Impressions of Julshamna, Møre og Romsdal county
Here are some pictures from a phototrip to Julshamna in Møre og Romsdal county
We have had lots of nice weather this summer. We even set some record high temperatures. After a few days of rain, the sun came out and my son and I decided to grab our photogear and go out to the coast to visit the little inlet Julshamna in the municipality of Fræna, Møre og Romsdal county. This is about a one hour drive from where we live east of the town Molde. This is on one of the most dreaded stretches of the Norwegian coast.
Julshamna may be translated to Julsharbour.
Coming to Julshamna a summer evening, with a beautiful sunset and just a light breeze, tells little about the life of the people, who through the centuries, lived here. Not much of the old community is left.
From a search in the National library I learn that Julshamna was marked on old Norwegian maps. This means it was a place where boats landed. There must have been a store there at some time, as one person I found was titled “Store clerk in Julshamna”. I find mentioned that in the winter of 1800, a fishing crew got bad weather on their way home and was able to make it to Julshamna. By the time the reached land, one of the crewmembers had died. The captain of the crew was Ole(Olle) Osnes.
Knowing how bad the weather on the coast can get, we easily understand that many times the life must have been pretty rough here.
From late 1800’s to well after the second world war, passenger-, and cargosteamers trafficing the coast called at Julshamna. As the inlet is too small and shallow, the steamers did not dock, but were serviced by smaller boats bringing passengers and cargo to and from the anchored wessel. This could be a daunting task a dark and windy winterday.
It looks like some work has been done in later years to shelter the harbour from the ocean by heightening the jetties around it. Today the harbour is used to moore leisure boats.
Click on the first picture and navigate the picture carousel:
I guess this post ends my “summervacation” from blogging. I will now try to post about genealogy. If you have ideas to topics I might cover, please don’t hesitate to contact me. It may also be things that I have written that you would like me to elaborate on. I am always hapåpy to hear from you!
The photos from Julshanna are stunning, especially the one looking West. Wonderful work – both you and Hans Inge!
Beautiful photography! I really get a sense of the sea, and the mountains thrusting up right from the sea. Also a sense of the sparse settlement these days, since you took so many pictures of buildings that are now weatherbeaten and old.
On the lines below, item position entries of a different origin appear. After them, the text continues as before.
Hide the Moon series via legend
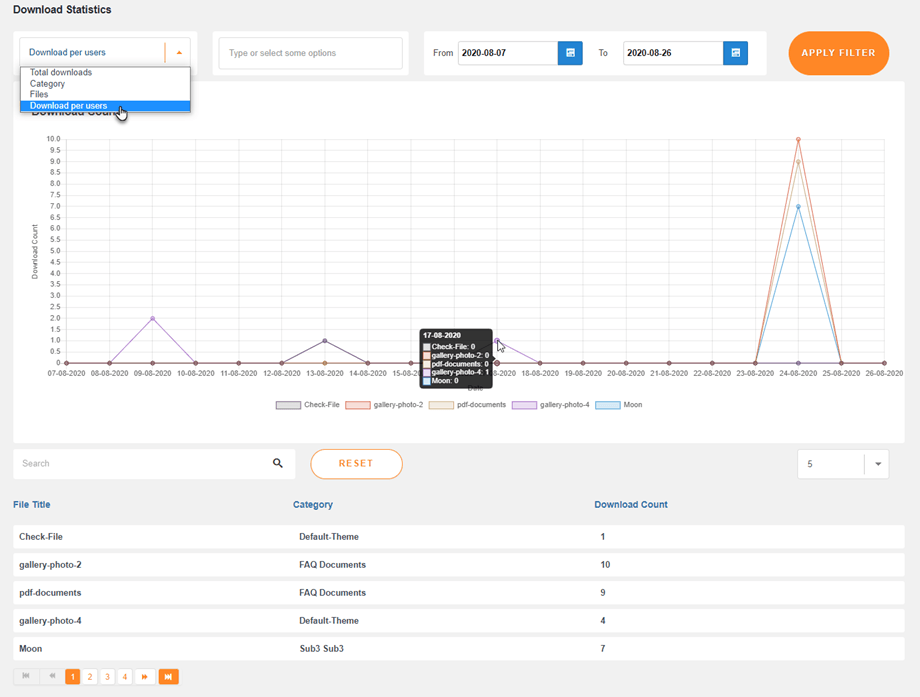This screenshot has height=697, width=920. [608, 406]
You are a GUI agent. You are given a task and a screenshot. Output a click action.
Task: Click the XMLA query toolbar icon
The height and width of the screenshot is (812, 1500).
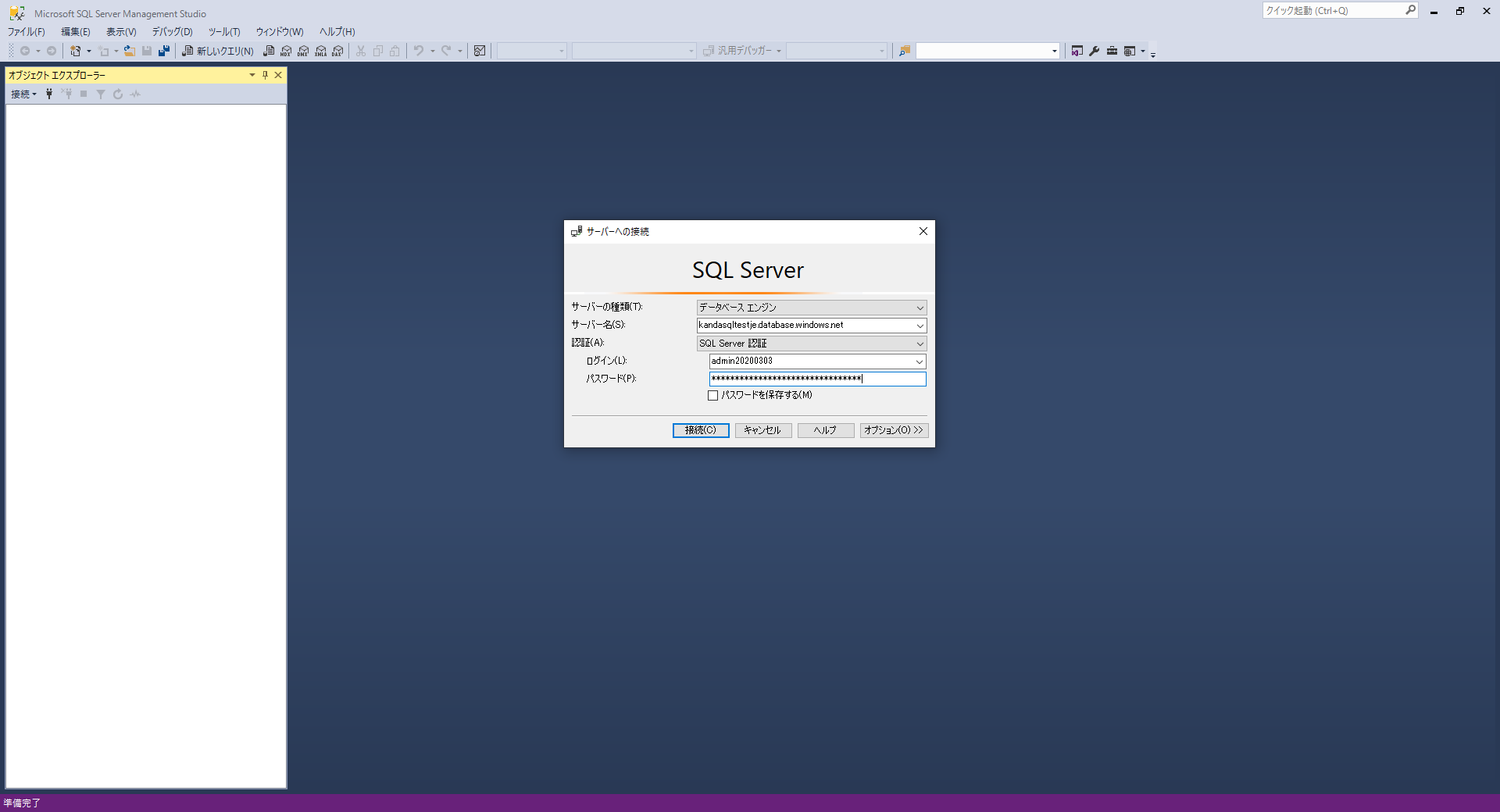(x=320, y=51)
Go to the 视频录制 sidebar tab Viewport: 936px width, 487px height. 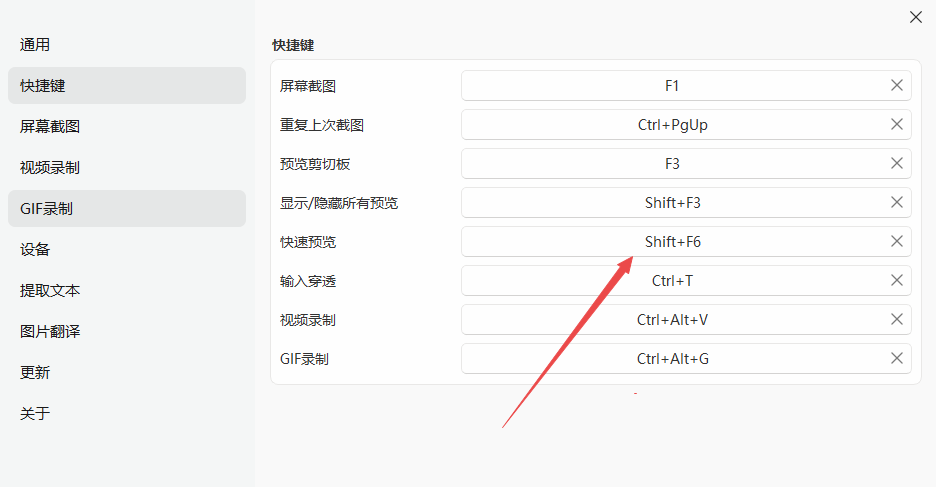coord(50,168)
Your comment about the old days when big ships couldn’t enter the harbor brought to my mind a family story. In 1925, when my father was 10 years old, his father was a civil engineer in charge of building the very last part of US Highway 101. This two-lane highway went probably well over 2000 miles along the West Coast of the US, from the Mexican border up to the Olympic Peninsula in Washington State. This mountainous peninsula, one of the earliest National Parks, separated the Pacific Ocean from Puget Sound, itself a major fjord system. Many rivers came from the mountains into the Pacific. One of the most southerly was the Hoh River. This last section of US 101 was a loop highway around the Olympic Mountain Range. My grandparents and their three children lived in a tent at the mouth of the Hoh River for about 10 months while the last piece of the highway was being built along the Hoh. Supplies had to come by donkey down a trail from the finished part of the road, or in by sea.
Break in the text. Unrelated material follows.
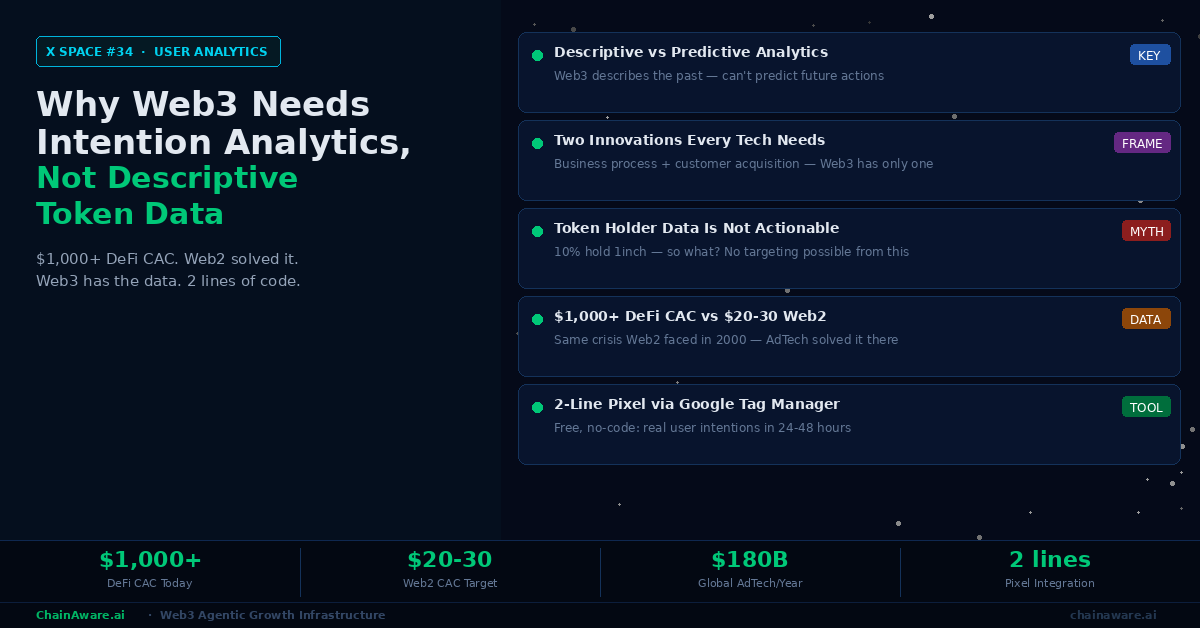Screen dimensions: 1200x628
Task: Click the gray chainaware.ai URL in footer
Action: click(1113, 615)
There was a treacherous sandbar at the mouth of the shallow Hoh, so big ships couldn’t come into the river mouth. At high tides in good weather at midday, small boats could find their way. But at night, or when weather was bad, it was my grandmother’s job to stand at a pre-appointed place with a kerosene lantern, and guide the small boats around the sandbar, into the river to the dock. When I was a child, my father took us there to see the river and the sandbar. The mountains didn’t rise quite so immediately from the ocean as in your pictures, but it is still very rugged country. Even today, it’s not possible to drive immediately next to the ocean along the Washington coast. It’s even dangerous to walk along much of this coast without paying close attention to the tides. The further south you go, into Oregon, then California, the less rugged it is, but I’ve driven the entire length south as far as Los Angeles, and it’s a beautifully rugged coastline.
Sorry for such a long post, but thank you for jogging my memories of stories my father used to tell about his childhood!
Doris
Seattle
No apologies needed. I like stories, and your’s was very interesting. Thanks for visiting, kind words and for commenting. If you have more stories I am happy to publish them here on the blog.
Stunning compositions offering a clarity of time, space, & place. Think about exhibiting your work!